In some ways I wish the EU would ban US tech companies, EU basically has no indigenous tech landscape compared to Russia and China who have suppressed US tech.
Do recall that the EU has imposed quite a bit of regulation on US tech companies, remember all the requirements that EU citizen data be located in the EU? An outright ban however is unlikely between allied democratic nations, but it is certainly within their right
There is this false idea that setting up an AWS or Google or Facebook competitor is in some way difficult. It’s not, if Meta, AWS, Google were banned in the EU perfectly functional European equivalents would pop up very rapidly similar to Russia and China.
> There is this false idea that setting up an AWS or Google or Facebook competitor is in some way difficult.
I personally think it is difficult due to scale and economics.
That is not to say Europeans can't grow a competitor in cloud, search or social media -- of course they can. There's a deep talent pool in Europe. But there's a lot of friction to doing tech at scale in EU. Large amounts of capital is much harder to raise, and varied regulatory environments/languages add cost to scaling. Plus you have to treat the UK and non-EU European countries as a separate markets.
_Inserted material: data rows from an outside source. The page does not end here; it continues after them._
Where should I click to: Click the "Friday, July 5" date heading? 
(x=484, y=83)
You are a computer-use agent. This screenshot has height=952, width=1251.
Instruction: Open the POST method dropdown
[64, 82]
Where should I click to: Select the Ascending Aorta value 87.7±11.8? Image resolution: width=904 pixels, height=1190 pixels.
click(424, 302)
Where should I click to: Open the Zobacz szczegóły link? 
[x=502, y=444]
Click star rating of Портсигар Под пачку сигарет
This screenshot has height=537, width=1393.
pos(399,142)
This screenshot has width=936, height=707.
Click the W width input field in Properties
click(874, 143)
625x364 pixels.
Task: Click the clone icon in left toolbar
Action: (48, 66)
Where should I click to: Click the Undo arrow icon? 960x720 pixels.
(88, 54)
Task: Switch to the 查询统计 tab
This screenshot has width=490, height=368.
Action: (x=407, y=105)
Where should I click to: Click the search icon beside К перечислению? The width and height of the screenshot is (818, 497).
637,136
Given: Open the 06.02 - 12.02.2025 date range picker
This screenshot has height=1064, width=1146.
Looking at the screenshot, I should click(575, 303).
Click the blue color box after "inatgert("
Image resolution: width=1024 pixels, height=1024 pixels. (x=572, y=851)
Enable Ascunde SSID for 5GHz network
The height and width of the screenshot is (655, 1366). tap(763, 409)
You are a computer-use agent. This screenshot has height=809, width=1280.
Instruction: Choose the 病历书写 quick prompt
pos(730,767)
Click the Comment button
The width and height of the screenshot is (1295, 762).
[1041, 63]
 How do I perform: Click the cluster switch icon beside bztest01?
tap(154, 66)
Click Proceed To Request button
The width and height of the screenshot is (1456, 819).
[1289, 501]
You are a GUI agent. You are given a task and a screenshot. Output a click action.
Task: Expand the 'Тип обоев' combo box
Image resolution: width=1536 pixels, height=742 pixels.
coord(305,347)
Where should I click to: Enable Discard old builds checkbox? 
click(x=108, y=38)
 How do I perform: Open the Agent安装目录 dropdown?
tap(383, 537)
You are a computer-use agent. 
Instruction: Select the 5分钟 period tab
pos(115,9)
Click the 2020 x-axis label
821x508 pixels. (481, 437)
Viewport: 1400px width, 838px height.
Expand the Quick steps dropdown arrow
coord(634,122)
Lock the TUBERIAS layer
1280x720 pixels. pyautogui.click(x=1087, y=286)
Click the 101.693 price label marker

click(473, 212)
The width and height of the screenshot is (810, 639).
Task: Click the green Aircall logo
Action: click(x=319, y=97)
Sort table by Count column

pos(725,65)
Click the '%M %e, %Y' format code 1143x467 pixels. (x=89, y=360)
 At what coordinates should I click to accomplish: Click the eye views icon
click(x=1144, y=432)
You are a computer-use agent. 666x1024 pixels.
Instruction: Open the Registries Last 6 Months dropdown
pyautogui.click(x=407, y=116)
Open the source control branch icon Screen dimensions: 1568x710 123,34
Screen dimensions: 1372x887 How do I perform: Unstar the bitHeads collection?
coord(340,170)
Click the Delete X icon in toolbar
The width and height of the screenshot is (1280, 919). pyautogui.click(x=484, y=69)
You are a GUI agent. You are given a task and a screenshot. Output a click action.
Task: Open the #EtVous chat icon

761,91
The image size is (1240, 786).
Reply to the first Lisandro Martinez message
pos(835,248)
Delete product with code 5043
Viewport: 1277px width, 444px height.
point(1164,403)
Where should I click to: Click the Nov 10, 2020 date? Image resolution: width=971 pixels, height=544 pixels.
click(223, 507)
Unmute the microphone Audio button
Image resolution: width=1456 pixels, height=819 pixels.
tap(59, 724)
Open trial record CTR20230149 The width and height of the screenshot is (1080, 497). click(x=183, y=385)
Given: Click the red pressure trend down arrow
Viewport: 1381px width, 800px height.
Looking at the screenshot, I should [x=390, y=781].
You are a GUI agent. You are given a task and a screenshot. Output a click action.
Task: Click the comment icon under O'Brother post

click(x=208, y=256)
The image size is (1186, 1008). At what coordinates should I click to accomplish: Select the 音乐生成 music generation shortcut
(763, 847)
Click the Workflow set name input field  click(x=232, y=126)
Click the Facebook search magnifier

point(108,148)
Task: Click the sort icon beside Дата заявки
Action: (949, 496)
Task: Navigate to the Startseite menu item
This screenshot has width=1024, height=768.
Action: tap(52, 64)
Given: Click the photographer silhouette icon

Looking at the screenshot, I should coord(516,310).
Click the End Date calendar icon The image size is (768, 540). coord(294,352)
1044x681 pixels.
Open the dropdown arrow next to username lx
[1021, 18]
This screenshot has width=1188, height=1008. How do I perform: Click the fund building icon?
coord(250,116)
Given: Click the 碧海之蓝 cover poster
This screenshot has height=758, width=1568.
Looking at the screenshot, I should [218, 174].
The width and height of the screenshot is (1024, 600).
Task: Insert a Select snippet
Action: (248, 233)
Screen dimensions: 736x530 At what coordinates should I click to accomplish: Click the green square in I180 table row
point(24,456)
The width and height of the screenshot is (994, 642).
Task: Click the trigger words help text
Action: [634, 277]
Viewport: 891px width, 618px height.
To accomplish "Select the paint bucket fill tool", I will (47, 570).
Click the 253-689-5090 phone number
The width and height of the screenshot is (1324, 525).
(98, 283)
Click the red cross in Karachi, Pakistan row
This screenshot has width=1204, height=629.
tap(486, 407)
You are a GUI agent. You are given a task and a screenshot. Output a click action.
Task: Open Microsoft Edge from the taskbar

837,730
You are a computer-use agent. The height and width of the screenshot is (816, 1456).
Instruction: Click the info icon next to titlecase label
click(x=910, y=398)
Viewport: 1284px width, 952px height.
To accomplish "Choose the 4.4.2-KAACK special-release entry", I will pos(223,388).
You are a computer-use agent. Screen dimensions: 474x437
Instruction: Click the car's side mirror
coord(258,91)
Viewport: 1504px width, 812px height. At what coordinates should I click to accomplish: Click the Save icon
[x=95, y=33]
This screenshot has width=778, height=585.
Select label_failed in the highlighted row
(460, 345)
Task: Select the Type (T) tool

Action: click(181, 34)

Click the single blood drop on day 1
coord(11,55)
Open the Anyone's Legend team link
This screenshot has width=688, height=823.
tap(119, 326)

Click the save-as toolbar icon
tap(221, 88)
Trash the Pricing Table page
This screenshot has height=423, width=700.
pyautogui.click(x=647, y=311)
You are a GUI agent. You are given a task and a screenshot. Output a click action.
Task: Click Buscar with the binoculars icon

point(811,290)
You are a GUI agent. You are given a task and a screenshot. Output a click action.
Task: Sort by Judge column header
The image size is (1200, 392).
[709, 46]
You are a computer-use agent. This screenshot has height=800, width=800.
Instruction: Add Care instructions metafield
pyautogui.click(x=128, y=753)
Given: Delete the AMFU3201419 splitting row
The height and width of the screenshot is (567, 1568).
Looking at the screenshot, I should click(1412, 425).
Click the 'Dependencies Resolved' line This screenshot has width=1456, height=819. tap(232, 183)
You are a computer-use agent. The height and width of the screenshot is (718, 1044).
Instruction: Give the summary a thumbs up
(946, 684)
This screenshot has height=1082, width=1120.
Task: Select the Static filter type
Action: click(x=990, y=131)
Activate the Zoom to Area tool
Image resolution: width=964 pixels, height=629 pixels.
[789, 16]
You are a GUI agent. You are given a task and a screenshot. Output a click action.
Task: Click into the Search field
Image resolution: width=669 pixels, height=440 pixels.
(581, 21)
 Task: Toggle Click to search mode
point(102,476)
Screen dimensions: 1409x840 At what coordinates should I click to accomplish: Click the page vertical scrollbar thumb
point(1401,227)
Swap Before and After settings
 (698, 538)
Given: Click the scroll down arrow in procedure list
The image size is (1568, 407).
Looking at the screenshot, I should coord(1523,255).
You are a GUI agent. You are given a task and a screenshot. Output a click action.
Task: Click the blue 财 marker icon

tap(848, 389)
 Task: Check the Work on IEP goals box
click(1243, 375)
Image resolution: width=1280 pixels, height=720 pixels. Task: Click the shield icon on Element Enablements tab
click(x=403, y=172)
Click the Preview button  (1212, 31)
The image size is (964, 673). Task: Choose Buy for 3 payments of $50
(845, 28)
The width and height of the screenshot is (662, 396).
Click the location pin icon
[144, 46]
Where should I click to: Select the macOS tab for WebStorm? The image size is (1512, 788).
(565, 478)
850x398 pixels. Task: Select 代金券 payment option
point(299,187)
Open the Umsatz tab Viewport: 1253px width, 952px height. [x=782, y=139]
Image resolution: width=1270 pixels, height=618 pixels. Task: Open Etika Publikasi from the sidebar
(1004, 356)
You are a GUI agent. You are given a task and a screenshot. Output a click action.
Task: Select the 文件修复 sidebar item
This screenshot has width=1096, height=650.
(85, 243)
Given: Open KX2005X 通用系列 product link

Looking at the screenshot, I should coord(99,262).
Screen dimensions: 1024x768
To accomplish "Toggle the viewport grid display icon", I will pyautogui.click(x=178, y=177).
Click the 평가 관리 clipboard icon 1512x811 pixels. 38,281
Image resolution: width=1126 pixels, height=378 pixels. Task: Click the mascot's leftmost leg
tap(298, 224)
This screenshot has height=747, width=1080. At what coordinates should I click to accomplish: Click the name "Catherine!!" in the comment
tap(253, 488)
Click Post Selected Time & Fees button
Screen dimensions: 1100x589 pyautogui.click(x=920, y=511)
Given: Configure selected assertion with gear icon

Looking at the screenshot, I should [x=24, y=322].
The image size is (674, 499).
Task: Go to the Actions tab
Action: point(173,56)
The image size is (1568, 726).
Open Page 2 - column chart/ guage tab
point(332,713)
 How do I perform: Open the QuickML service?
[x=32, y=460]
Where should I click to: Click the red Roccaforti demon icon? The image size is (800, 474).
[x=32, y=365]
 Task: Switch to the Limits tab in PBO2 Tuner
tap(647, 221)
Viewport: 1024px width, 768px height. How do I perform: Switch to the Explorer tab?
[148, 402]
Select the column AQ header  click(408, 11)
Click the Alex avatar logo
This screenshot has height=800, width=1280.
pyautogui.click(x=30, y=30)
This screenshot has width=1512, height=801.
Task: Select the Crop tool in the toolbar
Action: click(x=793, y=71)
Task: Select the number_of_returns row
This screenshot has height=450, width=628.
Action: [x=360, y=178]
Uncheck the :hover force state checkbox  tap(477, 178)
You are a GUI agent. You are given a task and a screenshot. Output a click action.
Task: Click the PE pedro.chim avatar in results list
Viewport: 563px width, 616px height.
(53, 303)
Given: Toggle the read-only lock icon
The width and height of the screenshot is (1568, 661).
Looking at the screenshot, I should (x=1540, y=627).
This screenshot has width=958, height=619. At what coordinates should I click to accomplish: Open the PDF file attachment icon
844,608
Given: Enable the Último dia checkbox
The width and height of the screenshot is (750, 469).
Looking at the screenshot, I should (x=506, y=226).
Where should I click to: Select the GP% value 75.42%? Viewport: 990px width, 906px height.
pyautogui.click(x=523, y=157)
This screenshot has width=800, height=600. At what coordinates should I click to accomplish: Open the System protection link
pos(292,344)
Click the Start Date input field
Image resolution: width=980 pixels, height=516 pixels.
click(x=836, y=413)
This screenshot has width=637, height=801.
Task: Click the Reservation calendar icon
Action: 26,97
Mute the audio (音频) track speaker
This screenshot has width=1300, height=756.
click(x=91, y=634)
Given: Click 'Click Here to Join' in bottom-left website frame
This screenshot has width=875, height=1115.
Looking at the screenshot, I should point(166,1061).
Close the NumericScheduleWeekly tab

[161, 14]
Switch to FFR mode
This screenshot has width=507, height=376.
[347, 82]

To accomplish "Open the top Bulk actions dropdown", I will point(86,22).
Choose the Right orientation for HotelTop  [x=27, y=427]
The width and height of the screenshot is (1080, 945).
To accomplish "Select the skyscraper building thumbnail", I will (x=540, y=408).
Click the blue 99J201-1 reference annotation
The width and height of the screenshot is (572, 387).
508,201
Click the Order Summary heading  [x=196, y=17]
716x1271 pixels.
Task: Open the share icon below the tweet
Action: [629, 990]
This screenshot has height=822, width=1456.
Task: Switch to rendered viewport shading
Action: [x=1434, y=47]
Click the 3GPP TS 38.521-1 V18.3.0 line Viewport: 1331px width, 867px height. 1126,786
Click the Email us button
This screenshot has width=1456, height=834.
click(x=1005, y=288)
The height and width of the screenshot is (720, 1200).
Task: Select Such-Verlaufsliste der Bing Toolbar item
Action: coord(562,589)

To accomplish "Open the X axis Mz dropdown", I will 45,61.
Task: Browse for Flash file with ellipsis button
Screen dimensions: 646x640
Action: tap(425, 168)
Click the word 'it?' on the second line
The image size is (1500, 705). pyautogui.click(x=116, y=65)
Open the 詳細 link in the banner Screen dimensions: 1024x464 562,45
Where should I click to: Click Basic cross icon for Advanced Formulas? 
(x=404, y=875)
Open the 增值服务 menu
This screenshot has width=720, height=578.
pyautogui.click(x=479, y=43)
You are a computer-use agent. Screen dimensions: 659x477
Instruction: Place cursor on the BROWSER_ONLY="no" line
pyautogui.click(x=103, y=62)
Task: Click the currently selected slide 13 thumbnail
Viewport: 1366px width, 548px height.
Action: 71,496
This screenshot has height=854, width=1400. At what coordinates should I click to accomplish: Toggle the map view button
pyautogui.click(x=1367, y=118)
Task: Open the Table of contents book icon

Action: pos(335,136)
The difference between EU vs China (and to some extent Russia) is the latter have similar abilities to scale as the U.S.
Also competitive advantages can be difficult to beat. AWS had a 8 year lead over Azure and while Azure is a lot better these days, it's still not all the way there. GCP, even though it is backed by one of the greatest and most highly capitalized large-scale engineering orgs on the planet, struggles to get appreciable marketshare.
Which, I think, would be a good thing on mid and longer term. Because the vacuum would create positions to be filled. And Europe does have tech, and especially would have tech, if it were given some room.
They don't allow foreign companies to operate in China at all. You must form a 51% / 49% partnership where the 51% is a Chinese-owned company.
Worse, they do have different standards for domestic and foreign products. TikTok, for example, is banned in China. The approved social media app carries state crafted propaganda. A year or so ago you'd see employment information for women on WeChat. Now you see advice for staying home and raising children, because the state decided that's what women should do in China.
Chinese companies are Chinese government entities. The government there fully understands that tools like WeChat and TikTok can be used to move public opinion or distract, degrade, and erode and they use them to do exactly that.
They don't allow foreign companies to operate in China at all. You must form a 51% / 49% partnership where the 51% is a Chinese-owned company.
The 51% can be a Chinese individual, and IIRC that's the most common way that VIE arrangements are set up.
In practice, the foreign company still exerts control (via contract with the 51% owner) and keeps the profits (via contract with the JV entity).
Worse, they do have different standards for domestic and foreign products.
I'm curious to know what you mean by this. Do you mean:
A) Different standards based on the location of the provider?
B) Different standards based on the location of the consumer?
If you mean (A), then I'm not sure your example supports it, unless you consider Douyin to be a foreign supplier.
If you mean (B), then that's what I'm trying to say: China requires certain things of all companies (irrespective of the location of their controllers or beneficial owners).
Because FB is too dangerous. It allows access to sway opinions of the people. Zuckerberg may have been in it for the advertising money, but Xi looks at social media platforms as weapons first, and commercial exercises second.
But having non-democratic, adversarial nations controlling the algorithm that programs us is quite scary. At large scale, that does something.